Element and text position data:

□ □ □ □ □

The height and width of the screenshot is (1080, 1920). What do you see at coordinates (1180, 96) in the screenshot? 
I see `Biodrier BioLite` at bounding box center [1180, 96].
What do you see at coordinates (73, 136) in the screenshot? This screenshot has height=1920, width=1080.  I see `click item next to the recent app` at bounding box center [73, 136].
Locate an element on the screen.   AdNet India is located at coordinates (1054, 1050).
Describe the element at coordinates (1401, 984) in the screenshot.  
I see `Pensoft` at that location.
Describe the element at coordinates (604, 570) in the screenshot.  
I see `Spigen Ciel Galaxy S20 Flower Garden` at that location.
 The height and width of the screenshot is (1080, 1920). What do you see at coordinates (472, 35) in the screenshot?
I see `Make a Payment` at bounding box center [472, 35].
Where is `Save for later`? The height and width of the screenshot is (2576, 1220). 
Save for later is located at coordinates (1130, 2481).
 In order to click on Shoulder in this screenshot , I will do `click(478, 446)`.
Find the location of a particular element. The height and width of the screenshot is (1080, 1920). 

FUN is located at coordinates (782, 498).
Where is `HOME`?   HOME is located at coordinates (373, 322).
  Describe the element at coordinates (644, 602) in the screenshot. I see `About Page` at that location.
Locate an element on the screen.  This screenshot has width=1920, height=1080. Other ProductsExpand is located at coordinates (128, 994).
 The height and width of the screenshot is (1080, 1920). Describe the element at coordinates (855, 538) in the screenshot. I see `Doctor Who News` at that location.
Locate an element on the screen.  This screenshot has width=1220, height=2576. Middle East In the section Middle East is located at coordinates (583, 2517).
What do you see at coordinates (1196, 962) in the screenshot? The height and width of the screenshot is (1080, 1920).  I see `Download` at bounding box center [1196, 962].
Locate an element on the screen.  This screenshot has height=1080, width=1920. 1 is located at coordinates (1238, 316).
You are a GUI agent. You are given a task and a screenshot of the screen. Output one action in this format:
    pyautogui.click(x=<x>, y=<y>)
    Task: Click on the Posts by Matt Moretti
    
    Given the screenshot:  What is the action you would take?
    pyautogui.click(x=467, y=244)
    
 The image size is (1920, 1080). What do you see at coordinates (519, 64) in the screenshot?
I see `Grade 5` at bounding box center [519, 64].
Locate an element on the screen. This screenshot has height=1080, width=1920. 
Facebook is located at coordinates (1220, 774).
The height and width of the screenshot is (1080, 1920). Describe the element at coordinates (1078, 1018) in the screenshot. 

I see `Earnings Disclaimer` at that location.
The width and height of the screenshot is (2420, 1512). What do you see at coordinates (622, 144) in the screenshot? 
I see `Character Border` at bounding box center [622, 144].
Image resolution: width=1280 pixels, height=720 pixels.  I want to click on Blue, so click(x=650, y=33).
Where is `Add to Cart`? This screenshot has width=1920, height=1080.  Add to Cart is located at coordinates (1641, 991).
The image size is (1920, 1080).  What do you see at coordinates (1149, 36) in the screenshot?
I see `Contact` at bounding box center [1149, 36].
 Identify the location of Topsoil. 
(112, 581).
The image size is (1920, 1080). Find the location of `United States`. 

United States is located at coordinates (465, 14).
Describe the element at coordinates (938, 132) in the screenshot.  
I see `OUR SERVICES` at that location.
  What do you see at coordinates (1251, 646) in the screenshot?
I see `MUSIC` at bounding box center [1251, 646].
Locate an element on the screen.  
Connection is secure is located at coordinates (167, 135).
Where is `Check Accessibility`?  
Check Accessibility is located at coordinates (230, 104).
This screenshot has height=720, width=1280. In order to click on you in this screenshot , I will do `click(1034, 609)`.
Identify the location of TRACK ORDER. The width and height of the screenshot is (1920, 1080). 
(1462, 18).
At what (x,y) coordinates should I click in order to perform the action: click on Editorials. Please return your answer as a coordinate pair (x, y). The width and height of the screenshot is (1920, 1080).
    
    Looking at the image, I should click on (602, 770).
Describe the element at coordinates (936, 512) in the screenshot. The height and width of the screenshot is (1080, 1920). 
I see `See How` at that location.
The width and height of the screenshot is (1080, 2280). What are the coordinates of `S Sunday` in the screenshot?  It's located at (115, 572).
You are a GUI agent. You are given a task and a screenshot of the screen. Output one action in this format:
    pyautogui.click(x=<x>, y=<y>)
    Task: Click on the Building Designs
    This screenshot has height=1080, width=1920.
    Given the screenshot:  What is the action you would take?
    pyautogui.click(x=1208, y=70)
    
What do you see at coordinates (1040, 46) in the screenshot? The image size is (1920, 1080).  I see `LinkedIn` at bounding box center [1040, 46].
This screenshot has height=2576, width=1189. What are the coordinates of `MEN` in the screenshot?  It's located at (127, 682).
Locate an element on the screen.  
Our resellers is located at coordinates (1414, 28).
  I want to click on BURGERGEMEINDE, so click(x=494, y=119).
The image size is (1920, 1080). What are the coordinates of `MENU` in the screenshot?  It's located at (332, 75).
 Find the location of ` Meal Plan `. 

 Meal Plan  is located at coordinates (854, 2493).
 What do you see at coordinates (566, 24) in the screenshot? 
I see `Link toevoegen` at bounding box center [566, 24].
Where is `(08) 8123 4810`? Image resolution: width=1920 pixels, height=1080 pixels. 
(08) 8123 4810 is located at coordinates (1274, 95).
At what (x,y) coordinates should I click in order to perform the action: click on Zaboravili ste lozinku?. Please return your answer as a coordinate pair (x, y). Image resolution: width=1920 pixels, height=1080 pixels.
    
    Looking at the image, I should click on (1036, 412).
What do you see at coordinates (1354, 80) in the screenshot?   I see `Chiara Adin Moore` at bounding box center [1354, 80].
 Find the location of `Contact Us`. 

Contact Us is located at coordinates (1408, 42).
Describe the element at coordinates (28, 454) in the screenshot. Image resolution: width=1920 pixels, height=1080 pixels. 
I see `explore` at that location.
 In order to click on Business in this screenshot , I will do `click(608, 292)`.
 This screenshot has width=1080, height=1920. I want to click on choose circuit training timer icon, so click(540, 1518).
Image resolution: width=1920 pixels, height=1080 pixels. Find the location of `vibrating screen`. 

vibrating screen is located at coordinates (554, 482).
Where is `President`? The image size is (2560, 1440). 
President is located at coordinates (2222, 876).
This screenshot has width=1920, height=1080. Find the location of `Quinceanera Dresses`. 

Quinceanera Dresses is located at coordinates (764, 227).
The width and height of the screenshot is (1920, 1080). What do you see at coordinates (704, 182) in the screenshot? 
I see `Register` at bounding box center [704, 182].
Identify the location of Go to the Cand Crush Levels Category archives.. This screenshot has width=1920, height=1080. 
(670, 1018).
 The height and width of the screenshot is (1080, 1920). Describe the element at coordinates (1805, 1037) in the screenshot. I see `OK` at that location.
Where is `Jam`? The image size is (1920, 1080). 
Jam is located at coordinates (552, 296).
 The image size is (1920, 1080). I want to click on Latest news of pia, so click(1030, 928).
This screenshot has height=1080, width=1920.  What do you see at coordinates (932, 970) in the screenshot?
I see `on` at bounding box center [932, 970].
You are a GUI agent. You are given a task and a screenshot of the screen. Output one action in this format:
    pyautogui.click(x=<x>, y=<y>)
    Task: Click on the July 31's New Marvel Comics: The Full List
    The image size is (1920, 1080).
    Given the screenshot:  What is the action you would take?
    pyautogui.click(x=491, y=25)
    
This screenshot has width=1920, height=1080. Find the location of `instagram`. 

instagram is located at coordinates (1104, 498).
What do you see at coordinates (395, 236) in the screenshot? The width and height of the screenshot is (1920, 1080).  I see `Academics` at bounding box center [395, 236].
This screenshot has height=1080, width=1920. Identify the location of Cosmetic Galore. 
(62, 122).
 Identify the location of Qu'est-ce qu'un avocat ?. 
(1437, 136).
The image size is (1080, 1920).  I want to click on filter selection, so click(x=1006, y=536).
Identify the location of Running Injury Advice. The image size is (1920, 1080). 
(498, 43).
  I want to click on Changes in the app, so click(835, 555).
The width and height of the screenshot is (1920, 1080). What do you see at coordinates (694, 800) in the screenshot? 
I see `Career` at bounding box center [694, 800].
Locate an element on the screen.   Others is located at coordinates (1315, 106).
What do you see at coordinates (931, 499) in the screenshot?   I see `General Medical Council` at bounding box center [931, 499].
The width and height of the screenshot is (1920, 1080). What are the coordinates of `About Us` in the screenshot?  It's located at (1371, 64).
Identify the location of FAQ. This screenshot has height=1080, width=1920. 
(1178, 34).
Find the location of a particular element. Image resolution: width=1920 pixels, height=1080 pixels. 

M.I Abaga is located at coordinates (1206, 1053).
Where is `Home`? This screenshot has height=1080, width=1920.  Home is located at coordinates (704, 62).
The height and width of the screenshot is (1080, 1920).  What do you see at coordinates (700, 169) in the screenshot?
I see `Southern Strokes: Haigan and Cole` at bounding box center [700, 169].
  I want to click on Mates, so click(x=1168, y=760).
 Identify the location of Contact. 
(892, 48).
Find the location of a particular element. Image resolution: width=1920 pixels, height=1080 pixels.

□ □ □ □ □

| PROBLEM TO SOLVE |
Rewrite the rows from the line with "Image resolution: width=1920 pixels, height=1080 pixels. Find" to the line with "coordinates (1805, 1037)", putting "screen size" in place of "image size" and changing nothing else.

| SOLVED PROBLEM |
Image resolution: width=1920 pixels, height=1080 pixels. Find the location of `vibrating screen`. 

vibrating screen is located at coordinates (554, 482).
Where is `President`? The screen size is (2560, 1440). 
President is located at coordinates (2222, 876).
This screenshot has width=1920, height=1080. Find the location of `Quinceanera Dresses`. 

Quinceanera Dresses is located at coordinates (764, 227).
The width and height of the screenshot is (1920, 1080). What do you see at coordinates (704, 182) in the screenshot? 
I see `Register` at bounding box center [704, 182].
Identify the location of Go to the Cand Crush Levels Category archives.. This screenshot has width=1920, height=1080. 
(670, 1018).
 The height and width of the screenshot is (1080, 1920). Describe the element at coordinates (1805, 1037) in the screenshot. I see `OK` at that location.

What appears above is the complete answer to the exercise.